Importance and Methods of Financial Forecasting
Importance/Advantages of an effective financial forecast:
• Demonstrates the financial viability of a new business venture. Allowing you to construct a model of how your business might perform financially if certain strategies, events and plans are carried out
• Allows you to measure the actual financial operation of the business against the forecast financial plan and make adjustments where necessary
• Allows you to guide your business in the right direction and take control of your cash flow
• Provides a benchmark against which to measure future performance
• Identifies potential risks and cash shortfalls to keep the business out of financial trouble
• Provides an estimate of future cash needs and whether additional private equity or borrowing is necessary
• Assists you to secure a bank loan or other funding, lenders and investors require financial forecasts to show your capacity to repay the loan
Financial forecasting methods
There are a number of methods that can be used to develop a financial forecast. These methods fall into two general categories, which are quantitative and qualitative. A quantitative approach relies upon quantifiable data, which can then be statistically manipulated.
A qualitative approach relies upon information that cannot actually be measured. Examples of quantitative methods are:
Causal methods. These methods assume that the item being forecasted has a cause-and-effect relationship with one or more other variables. For example, the existence of a movie theater can drive sales at a nearby restaurant, so the presence of a blockbuster movie can be expected to increase meal sales in the restaurant. The primary causal analysis method is regression analysis.

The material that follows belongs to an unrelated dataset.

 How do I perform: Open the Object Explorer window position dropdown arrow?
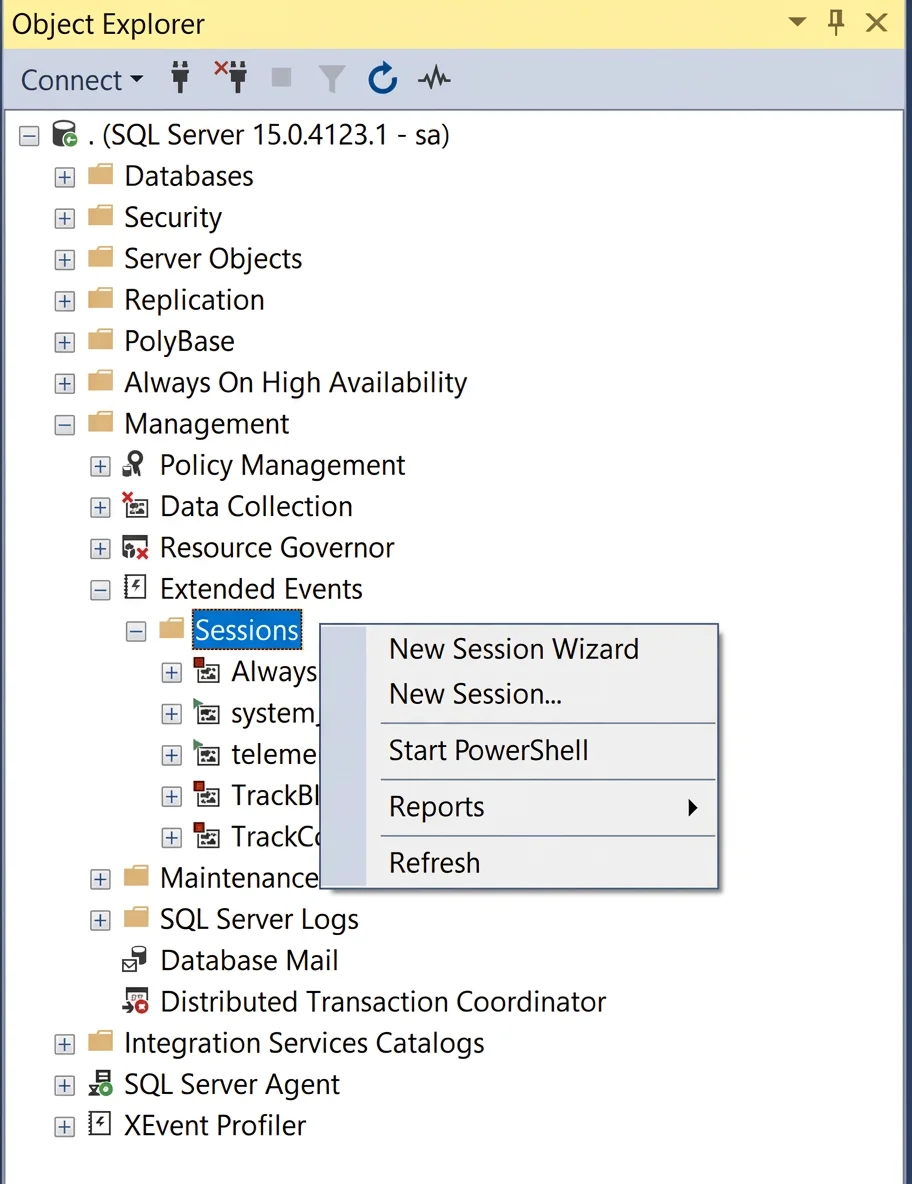(797, 22)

Time series methods. These methods derive forecasts based on historical patterns in the data that are observed over equally spaced time intervals. The assumption is that there is a recurring pattern in the data that will repeat in the future. Three examples of time series methods are:
Rule of thumb. This is based on a simplified analysis rule, such as copying forward the historical data without alteration. For example, sales for the current month are expected to be the same as the sales generated in the immediately preceding month.

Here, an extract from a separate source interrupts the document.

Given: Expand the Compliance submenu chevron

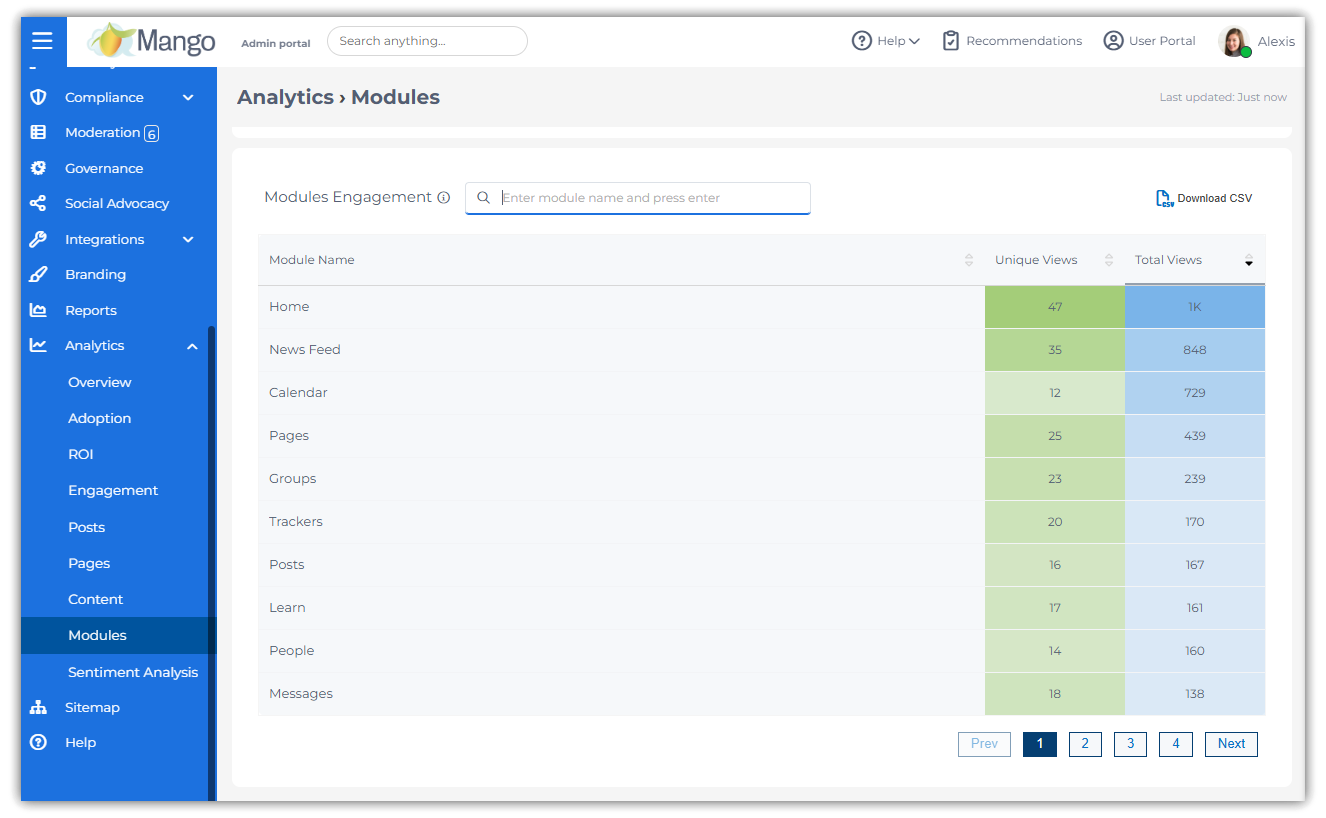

Smoothing. This approach uses averages of past results, possibly including weightings for more recent data, thereby smoothing out irregularities in the historical data.
Decomposition. This analysis breaks down the historical data into its trend, seasonal, and cyclical components, and forecasts each one.
Examples of qualitative methods are:
Market research. This is based on discussions with current and potential customers regarding their need for goods and services. Information must be gathered and analyzed in a systematic manner in order to minimize biases caused by small data sets, inconsistent customer questioning, excessive summarization of data, and so forth. This is an expensive and time-consuming research method. It can be useful for detecting changes in consumer sentiment, which will later be reflected in their buying habits.
Opinions of knowledgeable personnel. This is based on the opinions of those having the greatest and most in-depth knowledge of the information being forecasted. For example, the senior management team may derive forecasts based on their knowledge of the industry. Or, the sales staff may prepare sales forecasts that are based on their knowledge of specific customers. An advantage of using the sales staff for forecasting is that they can provide detailed forecasts, possibly at the level of the individual customer. There is a tendency for the sales staff to create overly optimistic forecasts.
Delphi method. This is a structured methodology for deriving a forecast from a group of experts, using a facilitator and multiple iterations of analysis to arrive at a consensus opinion. The results from each successive questionnaire are used as the basis for the next questionnaire in each iteration; doing so spreads information among the group if certain information was initially not available to everyone. Given the significant time and effort required, this method is best used for the derivation of longer-term forecasts.
Qualitative methods are especially necessary during the early stages of a company or product, where there is little historical information that can be used as the basis for a quantitative analysis.